TrackingWorld: World-centric Monocular 3D Tracking of Almost All Pixels

Jiahao Lu; Weitao Xiong; Jiacheng Deng; Peng Li; Tianyu Huang; Zhiyang Dou; Cheng Lin; Sai-Kit Yeung; Yuan Liu

TrackingWorld: World-centric Monocular 3D Tracking of Almost All Pixels

Intermediate

Jiahao Lu, Weitao Xiong, Jiacheng Deng et al.12/9/2025

arXiv PDF

Key Summary

•TrackingWorld turns a regular single-camera video into a map of where almost every pixel moves in 3D space over time.
•It first grows a few tracked dots into dense tracks for all frames, so even new objects that appear later are followed.
•Then it carefully figures out how the camera itself moved, separate from how things in the scene moved.
•It uses an "as-static-as-possible" trick to avoid being fooled by moving stuff in the background when estimating the camera path.
•After that, it lifts all 2D tracks into world-centered 3D paths using depth and the recovered camera poses.
•It runs a smart optimization (like fine-tuning a puzzle) so the 3D tracks line up with what the video shows and with the depth.
•Across several datasets, it beats previous methods on camera pose accuracy, 3D depth along tracks, and sparse 3D tracking quality.
•The method works with different depth and motion-mask tools and still stays strong, showing it is robust.
•The upsampler gives dense, accurate 2D tracks faster than directly predicting dense flow, making the whole system practical.
•The final result is long-term, world-centric 3D motion for almost all pixels, which is great for video editing, AR, robotics, and motion analysis.

Why This Research Matters

World-centric, dense 3D tracking from a single camera lets phones, drones, and robots truly understand how everything moves in a scene. Video editors can place effects that never drift, AR apps can anchor virtual objects that don’t jitter, and sports analysts can measure precise player and ball trajectories. It also improves safety and navigation for robots or autonomous devices by separating camera shake from real object motion. Because it works with common videos, not special rigs, this tech reaches everyday creators and consumers. In short, it upgrades the motion “sense” of any system that watches the world through a single lens.

Detailed Explanation

Tap terms for definitions

01Background & Problem Definition

🍞 Hook: Imagine filming a school play with your phone. Later, you want to know exactly where every costume, prop, and actor moved in 3D, not just in the picture. That would help you make special effects that stick perfectly to people and objects.

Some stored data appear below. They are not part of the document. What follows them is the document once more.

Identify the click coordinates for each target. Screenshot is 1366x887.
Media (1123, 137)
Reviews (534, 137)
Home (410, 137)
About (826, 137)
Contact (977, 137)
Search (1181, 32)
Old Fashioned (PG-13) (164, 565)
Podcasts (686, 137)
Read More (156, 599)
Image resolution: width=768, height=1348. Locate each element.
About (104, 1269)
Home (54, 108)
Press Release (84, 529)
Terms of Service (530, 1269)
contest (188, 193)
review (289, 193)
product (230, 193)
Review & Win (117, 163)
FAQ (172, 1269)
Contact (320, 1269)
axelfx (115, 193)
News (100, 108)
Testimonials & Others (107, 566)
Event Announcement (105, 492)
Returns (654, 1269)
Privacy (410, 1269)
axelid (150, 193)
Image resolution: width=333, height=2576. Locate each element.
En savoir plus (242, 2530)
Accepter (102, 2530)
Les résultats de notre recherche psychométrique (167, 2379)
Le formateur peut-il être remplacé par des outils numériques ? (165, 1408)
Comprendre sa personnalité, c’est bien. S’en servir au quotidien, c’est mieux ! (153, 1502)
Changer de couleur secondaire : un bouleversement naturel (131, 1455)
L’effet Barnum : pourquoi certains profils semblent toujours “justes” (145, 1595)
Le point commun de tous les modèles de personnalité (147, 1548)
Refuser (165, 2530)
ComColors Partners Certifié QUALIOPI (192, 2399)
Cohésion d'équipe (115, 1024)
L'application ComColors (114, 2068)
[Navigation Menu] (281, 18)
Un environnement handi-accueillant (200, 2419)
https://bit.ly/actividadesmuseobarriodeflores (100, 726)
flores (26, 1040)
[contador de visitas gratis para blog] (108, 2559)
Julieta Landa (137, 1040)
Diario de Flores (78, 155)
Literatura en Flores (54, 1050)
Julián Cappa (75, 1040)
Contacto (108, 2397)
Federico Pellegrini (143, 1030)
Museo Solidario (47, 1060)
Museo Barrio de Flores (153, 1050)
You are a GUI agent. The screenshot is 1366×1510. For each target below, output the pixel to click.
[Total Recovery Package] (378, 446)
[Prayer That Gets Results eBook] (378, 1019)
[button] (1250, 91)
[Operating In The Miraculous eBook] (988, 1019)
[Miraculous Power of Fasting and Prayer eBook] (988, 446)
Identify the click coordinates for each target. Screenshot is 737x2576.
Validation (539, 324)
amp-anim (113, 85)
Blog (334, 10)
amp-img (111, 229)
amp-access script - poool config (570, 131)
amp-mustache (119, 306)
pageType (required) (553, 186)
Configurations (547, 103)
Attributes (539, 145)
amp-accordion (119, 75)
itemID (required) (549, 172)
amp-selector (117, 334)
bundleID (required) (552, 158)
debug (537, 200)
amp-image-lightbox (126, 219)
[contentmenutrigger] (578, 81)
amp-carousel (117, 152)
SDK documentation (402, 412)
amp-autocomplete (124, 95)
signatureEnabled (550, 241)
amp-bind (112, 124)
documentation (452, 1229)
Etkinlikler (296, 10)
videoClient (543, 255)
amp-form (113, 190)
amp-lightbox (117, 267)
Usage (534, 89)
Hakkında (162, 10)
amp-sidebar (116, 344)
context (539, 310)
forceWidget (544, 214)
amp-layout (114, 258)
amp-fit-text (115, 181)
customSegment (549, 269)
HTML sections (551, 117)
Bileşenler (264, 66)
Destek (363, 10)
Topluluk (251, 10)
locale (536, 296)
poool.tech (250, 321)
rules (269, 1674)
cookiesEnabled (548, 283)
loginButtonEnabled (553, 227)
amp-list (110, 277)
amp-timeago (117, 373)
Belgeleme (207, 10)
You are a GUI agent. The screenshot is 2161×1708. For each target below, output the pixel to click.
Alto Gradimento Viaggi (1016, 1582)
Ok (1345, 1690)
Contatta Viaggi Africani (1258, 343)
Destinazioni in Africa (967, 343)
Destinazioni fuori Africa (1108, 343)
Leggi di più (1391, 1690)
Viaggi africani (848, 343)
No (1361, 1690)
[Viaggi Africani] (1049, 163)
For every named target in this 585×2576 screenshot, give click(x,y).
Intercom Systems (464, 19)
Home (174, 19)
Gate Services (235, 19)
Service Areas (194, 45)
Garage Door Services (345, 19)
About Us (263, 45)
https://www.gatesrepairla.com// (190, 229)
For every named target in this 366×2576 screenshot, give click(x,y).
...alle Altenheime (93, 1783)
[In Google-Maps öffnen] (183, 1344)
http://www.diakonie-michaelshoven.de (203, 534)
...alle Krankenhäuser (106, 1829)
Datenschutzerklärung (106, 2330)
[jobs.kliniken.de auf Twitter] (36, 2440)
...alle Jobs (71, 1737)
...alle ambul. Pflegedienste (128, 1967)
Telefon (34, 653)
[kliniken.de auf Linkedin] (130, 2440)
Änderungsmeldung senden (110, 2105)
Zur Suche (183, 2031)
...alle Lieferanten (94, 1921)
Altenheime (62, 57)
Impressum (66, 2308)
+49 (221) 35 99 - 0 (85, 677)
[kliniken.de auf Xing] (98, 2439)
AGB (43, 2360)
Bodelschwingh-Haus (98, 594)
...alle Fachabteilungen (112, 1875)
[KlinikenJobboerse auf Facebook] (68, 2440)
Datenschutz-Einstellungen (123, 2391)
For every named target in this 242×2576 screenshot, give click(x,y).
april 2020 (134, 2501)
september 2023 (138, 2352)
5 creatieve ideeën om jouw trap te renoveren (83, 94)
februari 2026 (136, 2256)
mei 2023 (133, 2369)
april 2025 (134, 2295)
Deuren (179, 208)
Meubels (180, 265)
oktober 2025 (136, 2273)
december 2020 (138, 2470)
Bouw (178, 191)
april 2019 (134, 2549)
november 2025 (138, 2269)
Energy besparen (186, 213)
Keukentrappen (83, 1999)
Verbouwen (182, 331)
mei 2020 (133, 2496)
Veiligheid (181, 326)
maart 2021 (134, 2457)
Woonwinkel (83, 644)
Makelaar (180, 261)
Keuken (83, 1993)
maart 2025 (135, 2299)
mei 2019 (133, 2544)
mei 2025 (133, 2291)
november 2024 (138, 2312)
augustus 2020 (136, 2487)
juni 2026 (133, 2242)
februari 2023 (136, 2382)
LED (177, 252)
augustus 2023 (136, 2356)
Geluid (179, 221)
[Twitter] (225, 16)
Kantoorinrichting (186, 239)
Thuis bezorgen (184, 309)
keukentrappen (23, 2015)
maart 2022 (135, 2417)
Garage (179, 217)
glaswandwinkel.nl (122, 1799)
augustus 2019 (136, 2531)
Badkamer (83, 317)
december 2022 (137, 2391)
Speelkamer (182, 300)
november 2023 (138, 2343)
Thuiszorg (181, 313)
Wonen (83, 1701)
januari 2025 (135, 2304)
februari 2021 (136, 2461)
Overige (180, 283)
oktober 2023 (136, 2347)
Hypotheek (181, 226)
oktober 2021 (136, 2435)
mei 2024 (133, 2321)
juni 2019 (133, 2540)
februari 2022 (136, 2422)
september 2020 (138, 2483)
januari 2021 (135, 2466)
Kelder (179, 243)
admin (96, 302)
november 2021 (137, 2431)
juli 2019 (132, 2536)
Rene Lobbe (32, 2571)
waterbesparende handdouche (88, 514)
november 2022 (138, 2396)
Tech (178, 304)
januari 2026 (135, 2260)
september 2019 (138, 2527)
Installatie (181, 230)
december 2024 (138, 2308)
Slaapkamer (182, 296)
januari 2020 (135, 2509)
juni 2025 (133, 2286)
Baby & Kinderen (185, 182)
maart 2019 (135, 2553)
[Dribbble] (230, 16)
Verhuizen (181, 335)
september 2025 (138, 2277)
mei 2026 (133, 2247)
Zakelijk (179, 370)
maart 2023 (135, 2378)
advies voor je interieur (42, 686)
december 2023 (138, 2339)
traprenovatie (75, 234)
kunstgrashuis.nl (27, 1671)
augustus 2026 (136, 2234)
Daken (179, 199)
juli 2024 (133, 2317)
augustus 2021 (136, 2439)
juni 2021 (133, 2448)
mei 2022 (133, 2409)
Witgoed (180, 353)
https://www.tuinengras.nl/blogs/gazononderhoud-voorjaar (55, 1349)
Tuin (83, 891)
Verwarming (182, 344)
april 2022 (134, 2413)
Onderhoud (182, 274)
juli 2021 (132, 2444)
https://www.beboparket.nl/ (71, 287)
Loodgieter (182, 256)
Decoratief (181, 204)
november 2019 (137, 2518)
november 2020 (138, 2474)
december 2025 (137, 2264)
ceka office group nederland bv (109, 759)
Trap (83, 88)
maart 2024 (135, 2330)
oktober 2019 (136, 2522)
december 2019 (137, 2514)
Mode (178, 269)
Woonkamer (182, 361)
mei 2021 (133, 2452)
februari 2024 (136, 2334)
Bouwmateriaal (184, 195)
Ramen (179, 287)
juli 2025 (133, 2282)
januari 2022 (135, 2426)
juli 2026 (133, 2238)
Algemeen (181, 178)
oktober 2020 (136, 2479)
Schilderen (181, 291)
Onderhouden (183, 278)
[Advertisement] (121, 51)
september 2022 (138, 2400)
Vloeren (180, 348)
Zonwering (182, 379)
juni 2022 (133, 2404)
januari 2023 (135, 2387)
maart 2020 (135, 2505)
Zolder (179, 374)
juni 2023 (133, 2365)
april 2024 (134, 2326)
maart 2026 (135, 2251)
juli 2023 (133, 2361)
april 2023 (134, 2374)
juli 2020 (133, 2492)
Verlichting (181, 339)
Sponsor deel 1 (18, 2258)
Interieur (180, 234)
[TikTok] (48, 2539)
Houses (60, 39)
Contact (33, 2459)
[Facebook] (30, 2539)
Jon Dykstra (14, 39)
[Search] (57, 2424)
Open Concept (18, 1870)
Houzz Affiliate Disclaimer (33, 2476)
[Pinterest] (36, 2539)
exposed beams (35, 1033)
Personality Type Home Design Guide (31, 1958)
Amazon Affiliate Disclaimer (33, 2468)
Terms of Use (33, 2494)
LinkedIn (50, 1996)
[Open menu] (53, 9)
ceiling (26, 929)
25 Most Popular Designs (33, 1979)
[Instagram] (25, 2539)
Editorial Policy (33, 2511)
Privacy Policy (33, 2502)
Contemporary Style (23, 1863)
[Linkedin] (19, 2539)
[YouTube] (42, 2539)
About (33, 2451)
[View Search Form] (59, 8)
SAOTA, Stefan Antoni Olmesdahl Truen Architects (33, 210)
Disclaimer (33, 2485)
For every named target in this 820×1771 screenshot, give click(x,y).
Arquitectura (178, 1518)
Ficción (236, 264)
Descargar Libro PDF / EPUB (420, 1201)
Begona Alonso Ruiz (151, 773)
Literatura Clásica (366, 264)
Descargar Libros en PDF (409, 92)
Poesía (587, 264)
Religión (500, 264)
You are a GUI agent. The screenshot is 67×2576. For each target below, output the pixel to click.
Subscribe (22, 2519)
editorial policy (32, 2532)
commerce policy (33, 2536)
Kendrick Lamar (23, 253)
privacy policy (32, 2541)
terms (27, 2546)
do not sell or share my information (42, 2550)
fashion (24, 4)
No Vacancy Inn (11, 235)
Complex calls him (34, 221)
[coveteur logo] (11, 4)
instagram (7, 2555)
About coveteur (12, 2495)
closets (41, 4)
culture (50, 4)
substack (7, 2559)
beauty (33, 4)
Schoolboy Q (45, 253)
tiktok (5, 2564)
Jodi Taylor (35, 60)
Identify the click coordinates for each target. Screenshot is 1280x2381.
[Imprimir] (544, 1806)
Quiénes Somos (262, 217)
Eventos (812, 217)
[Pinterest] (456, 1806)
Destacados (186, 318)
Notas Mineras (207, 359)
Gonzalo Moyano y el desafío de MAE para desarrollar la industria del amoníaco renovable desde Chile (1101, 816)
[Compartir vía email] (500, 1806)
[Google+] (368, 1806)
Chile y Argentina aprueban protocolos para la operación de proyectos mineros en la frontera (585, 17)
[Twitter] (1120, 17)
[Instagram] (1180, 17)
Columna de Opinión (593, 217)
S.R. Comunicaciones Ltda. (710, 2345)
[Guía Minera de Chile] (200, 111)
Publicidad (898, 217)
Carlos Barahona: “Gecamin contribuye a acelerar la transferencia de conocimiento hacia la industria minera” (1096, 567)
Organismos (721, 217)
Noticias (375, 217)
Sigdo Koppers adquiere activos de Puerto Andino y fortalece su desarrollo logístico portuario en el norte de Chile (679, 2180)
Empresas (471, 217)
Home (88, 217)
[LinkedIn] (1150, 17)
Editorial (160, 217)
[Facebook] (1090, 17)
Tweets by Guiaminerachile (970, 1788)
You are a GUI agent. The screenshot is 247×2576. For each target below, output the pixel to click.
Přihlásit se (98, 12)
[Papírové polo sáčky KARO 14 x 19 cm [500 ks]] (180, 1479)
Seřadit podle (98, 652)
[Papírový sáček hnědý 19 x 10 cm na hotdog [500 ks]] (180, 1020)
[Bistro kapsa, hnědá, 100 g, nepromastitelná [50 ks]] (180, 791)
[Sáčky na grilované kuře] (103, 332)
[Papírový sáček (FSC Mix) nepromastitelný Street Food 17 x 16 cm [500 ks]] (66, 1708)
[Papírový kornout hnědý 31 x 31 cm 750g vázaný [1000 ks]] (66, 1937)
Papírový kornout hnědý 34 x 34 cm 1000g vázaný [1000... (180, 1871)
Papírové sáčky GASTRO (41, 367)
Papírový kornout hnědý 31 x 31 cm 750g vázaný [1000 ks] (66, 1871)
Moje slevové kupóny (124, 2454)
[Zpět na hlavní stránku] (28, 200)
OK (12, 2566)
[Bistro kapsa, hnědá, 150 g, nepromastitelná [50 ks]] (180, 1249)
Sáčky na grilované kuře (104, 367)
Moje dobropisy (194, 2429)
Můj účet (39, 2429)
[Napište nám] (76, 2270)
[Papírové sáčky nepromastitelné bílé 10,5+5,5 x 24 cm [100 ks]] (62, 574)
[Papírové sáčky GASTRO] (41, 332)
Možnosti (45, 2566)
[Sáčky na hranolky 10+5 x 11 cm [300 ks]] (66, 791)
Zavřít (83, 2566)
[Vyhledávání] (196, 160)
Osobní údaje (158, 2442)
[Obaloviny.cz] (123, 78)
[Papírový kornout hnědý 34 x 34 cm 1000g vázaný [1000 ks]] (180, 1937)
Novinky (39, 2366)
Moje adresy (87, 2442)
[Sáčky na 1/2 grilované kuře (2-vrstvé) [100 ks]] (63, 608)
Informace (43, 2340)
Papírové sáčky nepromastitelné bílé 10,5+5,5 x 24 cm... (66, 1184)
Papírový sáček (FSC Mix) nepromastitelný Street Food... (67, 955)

🥬 Concept 1 — Monocular 3D Tracking

What it is: Monocular 3D tracking means following points through time in 3D using only one camera.
How it works:
1. Track where pixels move between frames in 2D.
2. Use depth hints to turn those 2D paths into 3D paths.
3. Keep them consistent over many frames so the motion makes sense.
4. Repeat for lots of pixels.
Why it matters: Without it, effects slide around, robots get confused, and videos look wobbly when edited. 🍞 Anchor: If you place a virtual hat on someone’s head in a video, 3D tracking keeps the hat glued in the right place, even when they move.

The world before: For years, computers got good at 2D tracking (following dots on the screen), and some methods started doing 3D, but usually in the camera’s own view (camera-centric). Many assumed the camera stayed still. That’s a big problem in real life, because phone videos almost always have camera motion.

🥬 Concept 2 — Camera Motion Estimation

What it is: Figuring out how the camera moved (its position and angle) for every frame.
How it works:
1. Find parts of the scene that don’t move (the background).
2. Use depth to lift those points into 3D.
3. Adjust the camera pose so those background points reproject correctly in each frame.
4. Do this across the video so the camera path is smooth and accurate.
Why it matters: If you mix up camera motion with object motion, you think the world is moving when it’s really just the camera. 🍞 Anchor: When riding a bus, trees look like they’re sliding by, but really it’s you moving. Camera motion estimation learns “you’re on the bus.”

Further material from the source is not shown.